4. The age of storage and decentralised grids
Energy storage has become more commercially feasible in the past few years with battery prices falling almost 80%. The good news is that prices will fall further. According to BNEF, there will be a sharp decline in the cost of lithium-ion batteries, and energy storage installations around the world will multiply exponentially, from 9GW/17GWh deployed as of 2018 to 1,095GW/2,850GWh by 2040.
“Energy storage, and especially lithium-ion batteries, is a commercially feasible technology already today. As prices fall further, the amount of installed short-term battery capacity will grow manifold,” says Pitsinki.
Energy storage is also likely to shape decentralised grids driven by consumer energy decisions such as rooftop solar and behind-the-meter batteries. BNEF estimates that batteries, power plants that run on gas, and dynamic demand could help wind and solar
reach more than 80% penetration in some markets.
5. Hydrogen & Power-to-X
Apart from batteries, there are several new technologies that are being researched and developed for energy storage. These enabling technologies help stabilise energy systems’ demand and supply issues by converting extra power into hydrogen, heat or some other form of energy carrier while at the same time decreasing the curtailment in renewable energy generation.
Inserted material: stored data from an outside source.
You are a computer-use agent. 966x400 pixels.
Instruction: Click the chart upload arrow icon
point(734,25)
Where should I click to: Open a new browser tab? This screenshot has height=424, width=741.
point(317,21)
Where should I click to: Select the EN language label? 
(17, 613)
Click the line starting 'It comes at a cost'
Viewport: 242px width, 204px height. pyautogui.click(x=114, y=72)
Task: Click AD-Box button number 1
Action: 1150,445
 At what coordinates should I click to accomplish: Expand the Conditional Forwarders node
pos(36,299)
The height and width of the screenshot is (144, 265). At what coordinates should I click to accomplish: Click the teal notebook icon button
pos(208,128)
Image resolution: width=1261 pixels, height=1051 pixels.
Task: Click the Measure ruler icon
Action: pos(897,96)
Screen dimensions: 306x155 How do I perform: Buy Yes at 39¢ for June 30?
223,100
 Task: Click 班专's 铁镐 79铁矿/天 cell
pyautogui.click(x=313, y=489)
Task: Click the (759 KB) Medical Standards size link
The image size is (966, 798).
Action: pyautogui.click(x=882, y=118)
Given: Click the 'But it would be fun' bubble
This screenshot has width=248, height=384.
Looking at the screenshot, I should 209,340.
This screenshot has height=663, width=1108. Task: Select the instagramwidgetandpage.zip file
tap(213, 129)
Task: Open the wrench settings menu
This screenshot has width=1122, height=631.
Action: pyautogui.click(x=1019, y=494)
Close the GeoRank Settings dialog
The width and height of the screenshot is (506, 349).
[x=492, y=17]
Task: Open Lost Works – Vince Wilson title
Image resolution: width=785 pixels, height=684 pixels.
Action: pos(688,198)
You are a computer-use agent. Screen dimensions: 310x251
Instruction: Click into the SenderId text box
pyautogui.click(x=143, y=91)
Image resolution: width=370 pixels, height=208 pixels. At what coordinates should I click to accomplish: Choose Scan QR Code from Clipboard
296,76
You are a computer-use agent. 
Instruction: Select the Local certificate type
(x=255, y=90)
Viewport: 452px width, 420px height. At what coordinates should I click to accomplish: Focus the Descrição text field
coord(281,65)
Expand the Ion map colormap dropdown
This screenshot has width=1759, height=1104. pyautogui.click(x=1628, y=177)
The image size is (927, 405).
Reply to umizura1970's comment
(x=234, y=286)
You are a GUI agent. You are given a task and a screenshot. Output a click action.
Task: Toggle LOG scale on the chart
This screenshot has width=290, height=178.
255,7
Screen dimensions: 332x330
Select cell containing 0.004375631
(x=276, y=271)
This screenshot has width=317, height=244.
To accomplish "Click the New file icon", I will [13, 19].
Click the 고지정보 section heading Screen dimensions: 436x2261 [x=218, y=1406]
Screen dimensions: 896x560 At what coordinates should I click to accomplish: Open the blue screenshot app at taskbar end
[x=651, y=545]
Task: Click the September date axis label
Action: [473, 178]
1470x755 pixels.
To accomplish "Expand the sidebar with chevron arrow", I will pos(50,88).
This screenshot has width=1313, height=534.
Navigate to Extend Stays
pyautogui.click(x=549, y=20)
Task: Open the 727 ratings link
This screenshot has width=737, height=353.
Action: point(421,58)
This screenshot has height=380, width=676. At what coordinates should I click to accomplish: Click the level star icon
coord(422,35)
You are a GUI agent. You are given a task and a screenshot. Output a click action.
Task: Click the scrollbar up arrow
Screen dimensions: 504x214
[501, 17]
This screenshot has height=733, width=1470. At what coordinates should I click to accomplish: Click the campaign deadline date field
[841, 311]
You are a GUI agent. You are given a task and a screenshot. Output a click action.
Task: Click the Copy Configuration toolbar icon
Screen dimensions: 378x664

“The big driver for these technologies is the availability of ‘free’ excess electricity from wind and solar power. Hydrogen is relatively easy and cheap to produce, but it has low energy density and thus is expensive to transport as such,” explains Pitsinki.“Combustion technologies also have limited ability to use hydrogen. That is why the big push towards Power-to-X type of technologies, where hydrogen is further synthesised into methane or methanol that are easier to handle and use in energy production,” he adds.